WORK ITEM: Please output the following records exactly. Leave every image out.

DATA PROVIDED START

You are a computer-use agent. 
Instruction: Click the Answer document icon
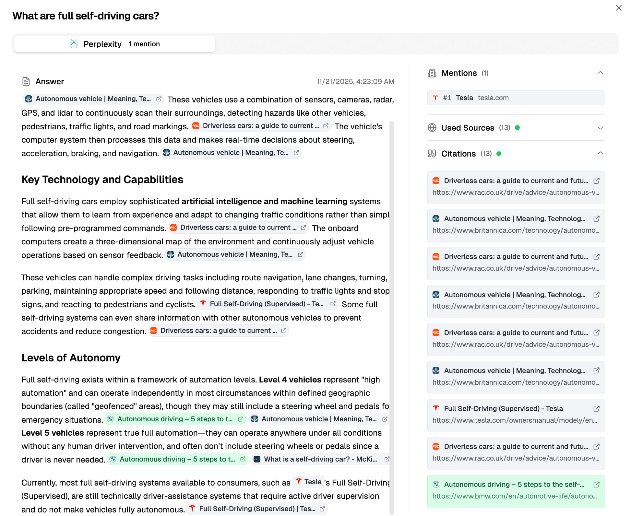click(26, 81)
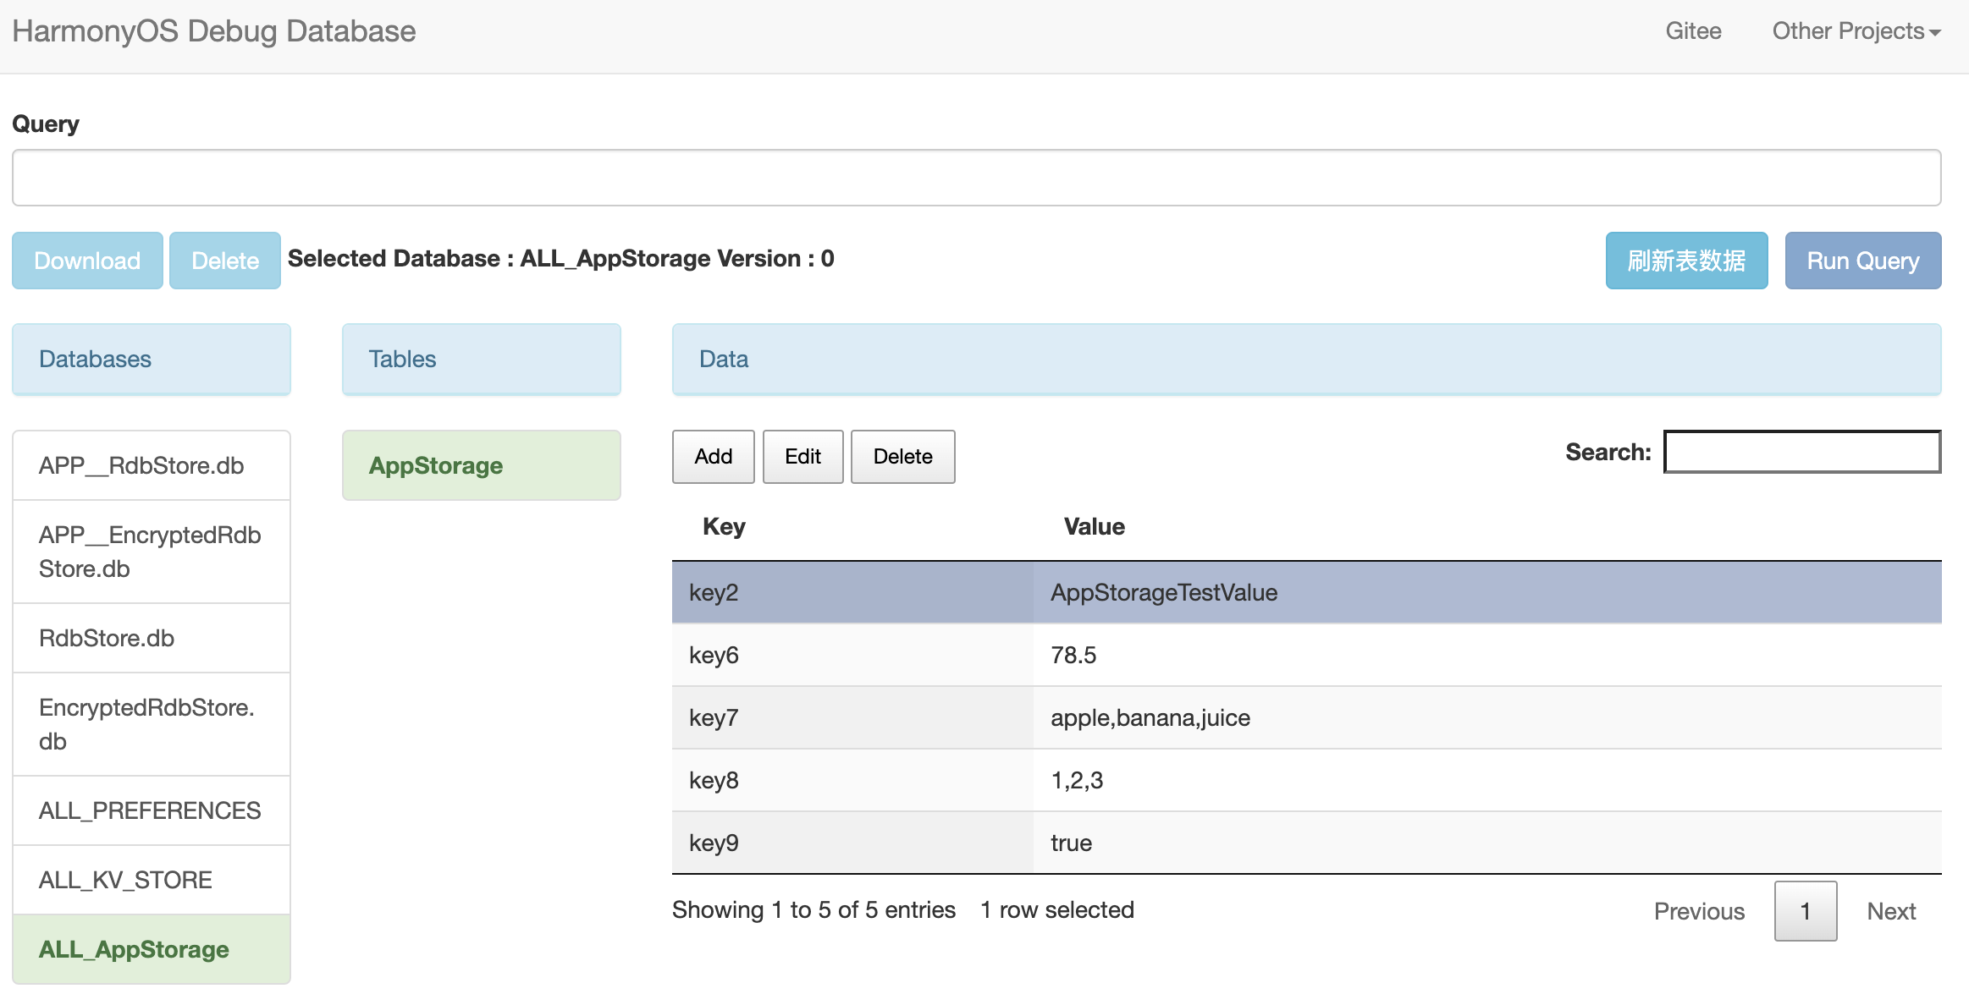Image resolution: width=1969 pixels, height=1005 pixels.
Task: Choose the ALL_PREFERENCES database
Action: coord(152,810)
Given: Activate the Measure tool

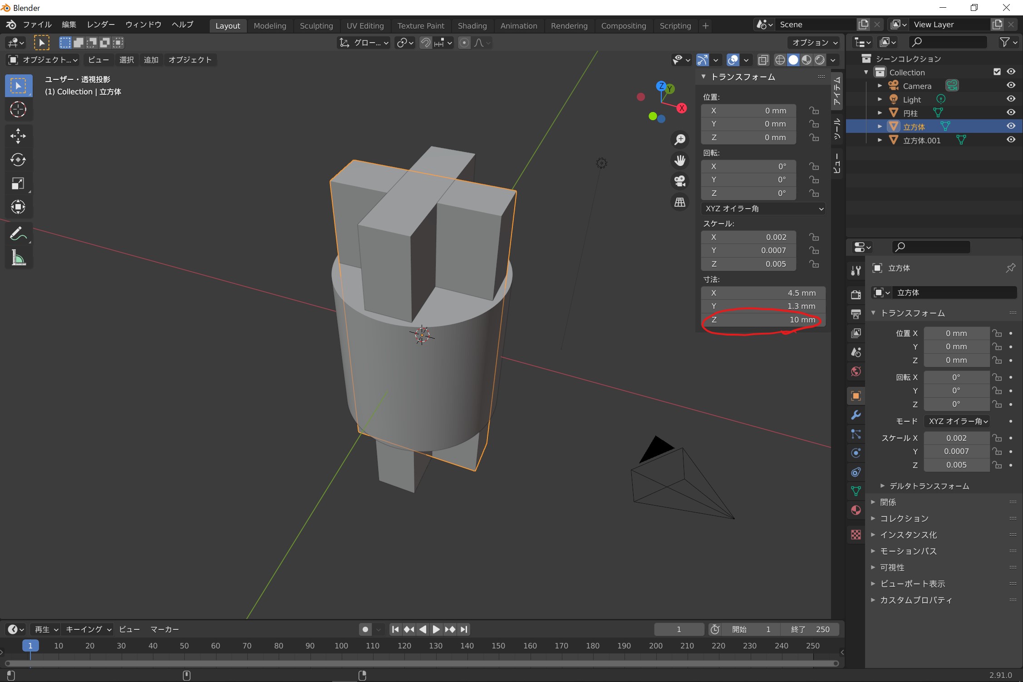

DATA PROVIDED END

RESULT BELOW:
You are a computer-use agent. 
Instruction: Click the Answer document icon
click(26, 81)
Image resolution: width=1969 pixels, height=1005 pixels.
Task: Choose the ALL_PREFERENCES database
Action: coord(152,810)
Given: Activate the Measure tool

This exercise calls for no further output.